Attack of the Alligators is one of the most memorable Thunderbirds episodes. Doug had his work cut out for him when it came photographing a live alligator and Lady Penelope together. “They were little ones, but with big teeth!” recalled Doug. “We had to be careful. I remember one escaped and they had to run across the floor to catch it. We had a big tank, 20 to 30ft across which was about 2ft deep. They threw them in there, and we didn’t know where they were. When they bit stuff, the handler had to shake them off. Anyway, we had Penelope and wanted a shot with her beside an alligator. The alligator was sitting there with its mouth shut. When we put Penelope beside it, the alligator went SNAP! and took her leg off! They were quite strong for their small size. The handler had to catch the alligator and get it back out again (laughs)”.
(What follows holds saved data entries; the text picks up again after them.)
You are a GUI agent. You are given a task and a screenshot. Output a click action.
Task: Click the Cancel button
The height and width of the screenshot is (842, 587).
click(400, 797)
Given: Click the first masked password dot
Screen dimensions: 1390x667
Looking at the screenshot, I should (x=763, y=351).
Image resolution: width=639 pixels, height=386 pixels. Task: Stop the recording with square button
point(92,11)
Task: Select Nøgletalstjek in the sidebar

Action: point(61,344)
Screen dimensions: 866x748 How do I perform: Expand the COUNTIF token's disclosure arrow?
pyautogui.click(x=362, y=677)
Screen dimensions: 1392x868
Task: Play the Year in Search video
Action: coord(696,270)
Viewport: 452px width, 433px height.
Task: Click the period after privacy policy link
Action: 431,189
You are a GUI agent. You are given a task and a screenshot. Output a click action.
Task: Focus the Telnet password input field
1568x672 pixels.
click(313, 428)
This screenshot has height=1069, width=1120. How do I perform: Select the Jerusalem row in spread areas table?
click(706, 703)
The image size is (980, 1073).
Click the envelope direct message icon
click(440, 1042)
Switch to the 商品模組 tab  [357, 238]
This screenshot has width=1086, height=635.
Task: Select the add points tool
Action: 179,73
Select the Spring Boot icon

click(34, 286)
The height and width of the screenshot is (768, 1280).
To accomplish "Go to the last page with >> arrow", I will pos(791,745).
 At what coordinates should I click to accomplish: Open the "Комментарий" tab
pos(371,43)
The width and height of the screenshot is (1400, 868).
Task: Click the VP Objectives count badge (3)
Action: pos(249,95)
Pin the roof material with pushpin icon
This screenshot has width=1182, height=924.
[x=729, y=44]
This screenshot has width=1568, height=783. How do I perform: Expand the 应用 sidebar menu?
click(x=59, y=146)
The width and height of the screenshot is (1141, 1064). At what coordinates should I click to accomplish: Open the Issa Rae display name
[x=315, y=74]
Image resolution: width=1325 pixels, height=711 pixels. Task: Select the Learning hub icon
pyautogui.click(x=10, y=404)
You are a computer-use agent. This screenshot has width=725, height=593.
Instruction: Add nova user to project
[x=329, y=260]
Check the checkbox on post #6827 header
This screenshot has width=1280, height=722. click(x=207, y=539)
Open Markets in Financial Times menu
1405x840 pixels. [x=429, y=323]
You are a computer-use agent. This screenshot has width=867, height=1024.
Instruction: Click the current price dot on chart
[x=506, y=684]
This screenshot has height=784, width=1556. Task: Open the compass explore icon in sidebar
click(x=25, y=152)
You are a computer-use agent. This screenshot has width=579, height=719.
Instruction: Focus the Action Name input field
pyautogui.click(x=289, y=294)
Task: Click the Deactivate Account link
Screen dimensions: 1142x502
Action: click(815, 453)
As well as working on the main TV series Thunderbirds (1965), Captain Scarlet (1967), Joe 90 (1968), Secret Service (1969) and UFO (1970), Doug was also the photographer on the Candy (1967) comic, a concept devised by Gerry Anderson. This featured two puppet children called Candy & Andy who lived with Mr and Mrs Bearanda – a pair of adult Panda Bears. The comic was aimed at young readers and is now humorously considered the stuff that nightmares are made of due to its surreal imagery. In 1994 the Barbican Art Gallery held an exhibition ‘Who’s Looking at the Family’ which devoted a section on Candy and Doug’s photos. Limited edition postcards of Doug’s photos were also issued for the exhibition.
When the Century 21 studios closed, Doug carried on working as a stills photographer throughout the 1970’s and 1980’s, working on various commercials and films such as Superman (1978), The Tempest (1979) and Santa Claus the Movie (1985). Doug photographed many actors and personalities over the years such as Orson Welles, John Cleese, Peter Cushing, Denham Elliott and Ian McKellen to name but a few. Doug would even return to work with Gerry Anderson one more time, on Terrahawks (1983) to shoot the press and publicity photos needed for the new puppet series.
Doug Luke retired in the early 1990’s and disappeared from all contact after the 1994 Barbican event, until being located once again in 2013 in Wiltshire. He was interviewed for the documentary feature Filmed in Supermarionation (2014). Being quite sprightly in his eighties, Doug revealed that he was enjoying retirement and played bowls once a week. Sadly, his wife Jean passed away a few years previously and Doug had recently been suffering with dementia, which sadly led to his death on January 3rd, just a few days before his 86th birthday.